(YOUR INSTRUCTIONS)
Reproduce everything from the line containing "At what (x,y)" down to the line containing "Looking at the", switching "screenshot" to "page" and leaving all else unchanged.

--- start RAW DATA ---

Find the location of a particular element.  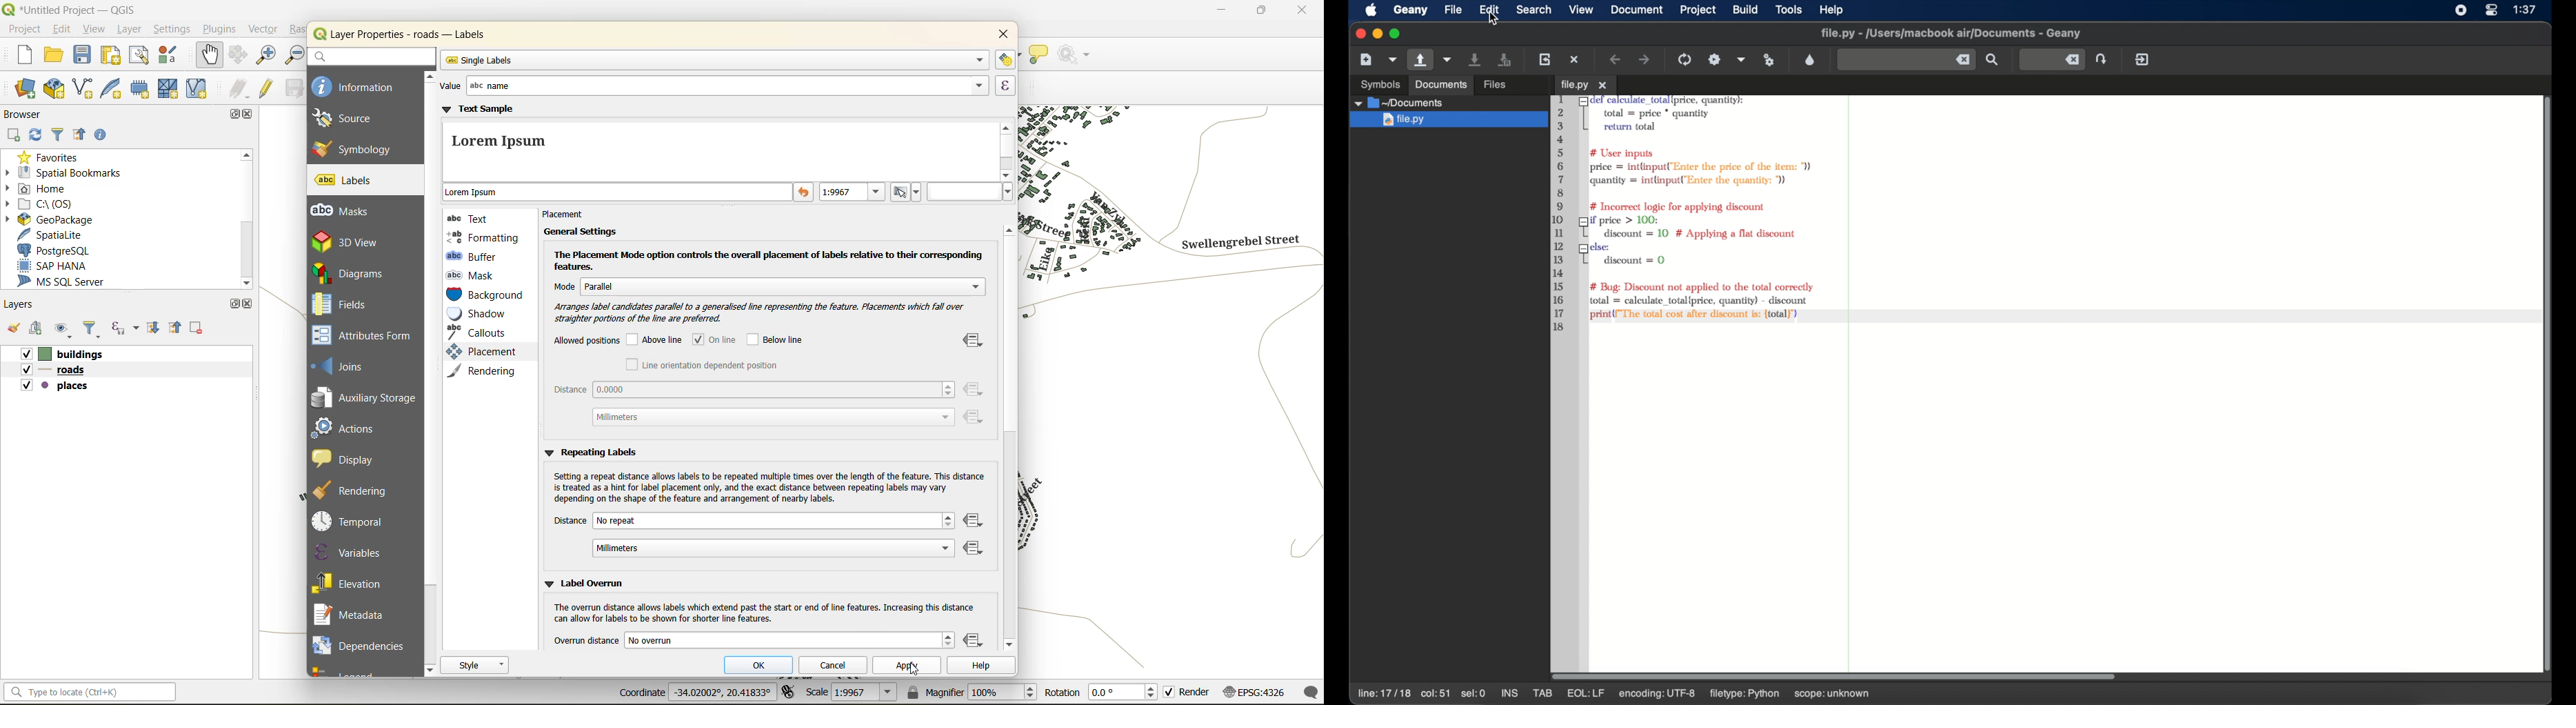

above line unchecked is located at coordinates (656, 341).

--- end RAW DATA ---
--- start RAW DATA ---

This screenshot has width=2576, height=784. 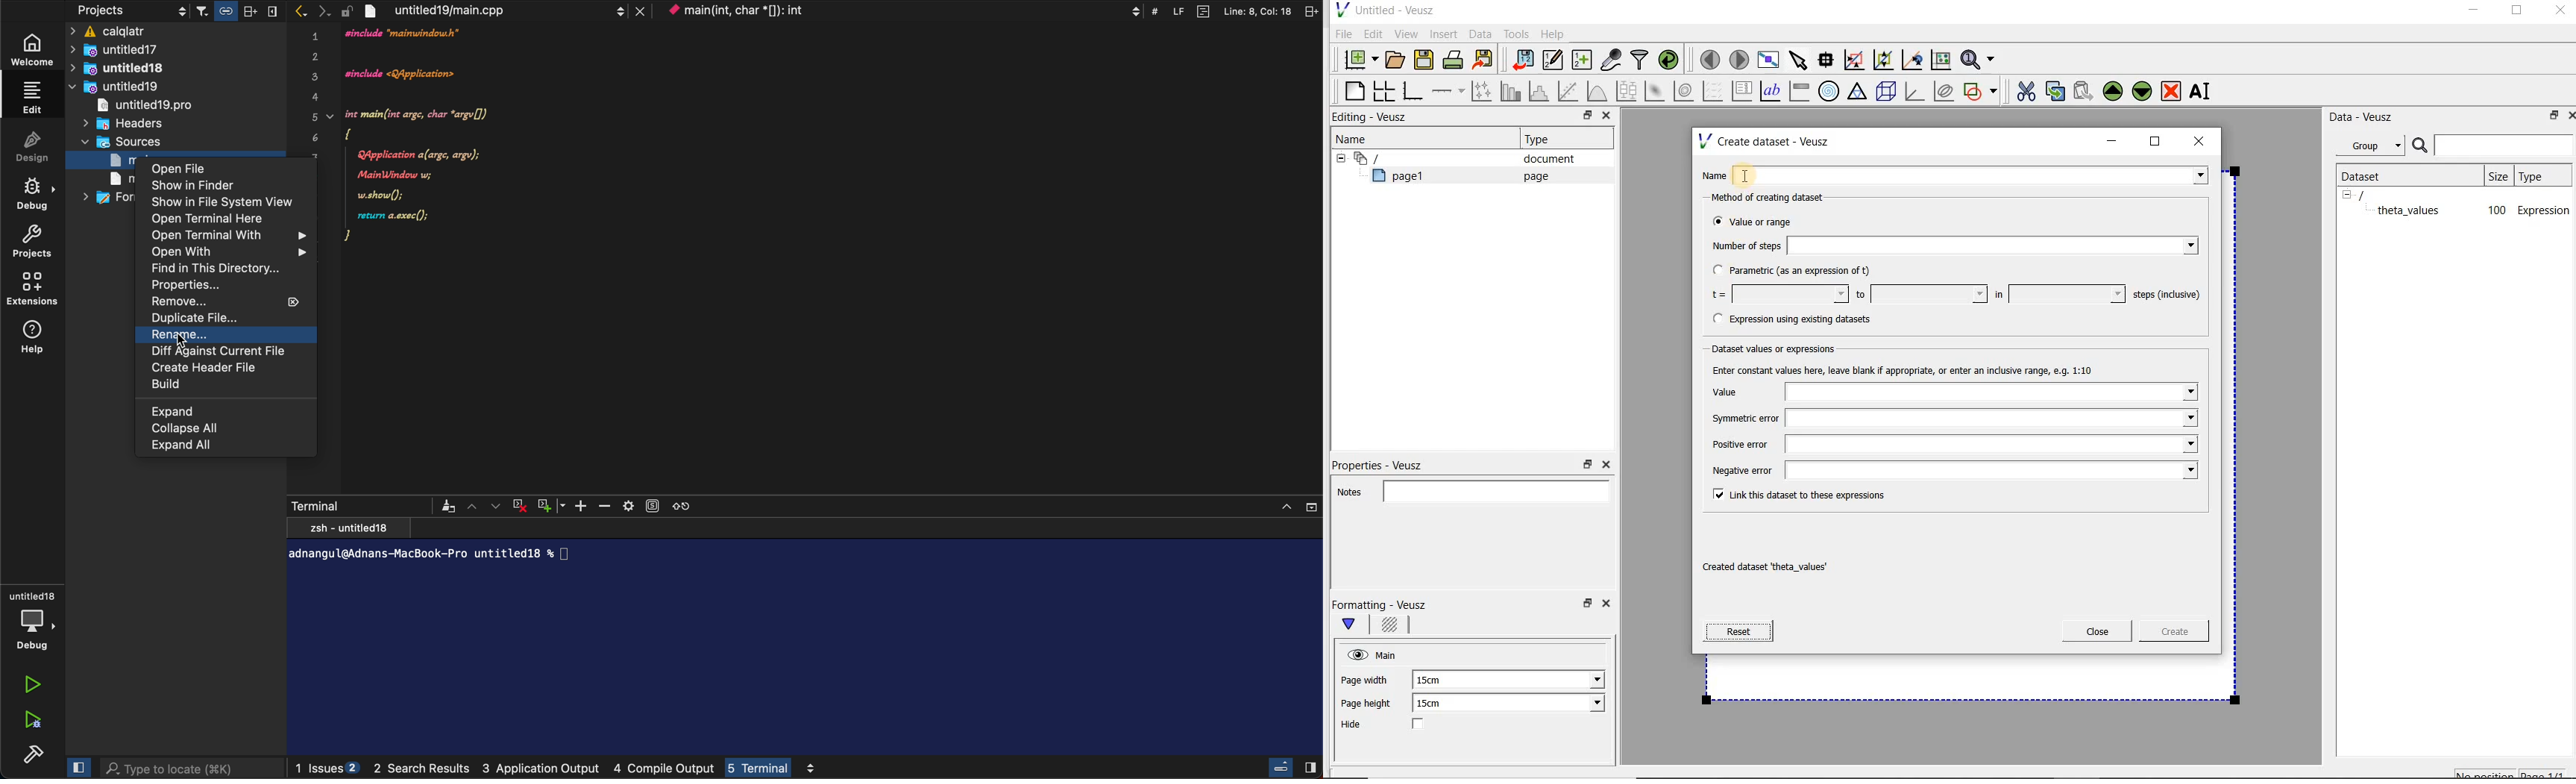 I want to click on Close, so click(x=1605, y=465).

--- end RAW DATA ---
--- start RAW DATA ---

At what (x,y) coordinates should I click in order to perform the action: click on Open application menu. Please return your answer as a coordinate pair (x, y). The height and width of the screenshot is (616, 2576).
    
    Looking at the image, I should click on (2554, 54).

--- end RAW DATA ---

(THE RESPONSE)
At what (x,y) coordinates should I click in order to perform the action: click on Open application menu. Please return your answer as a coordinate pair (x, y). The height and width of the page is (616, 2576).
    
    Looking at the image, I should click on (2554, 54).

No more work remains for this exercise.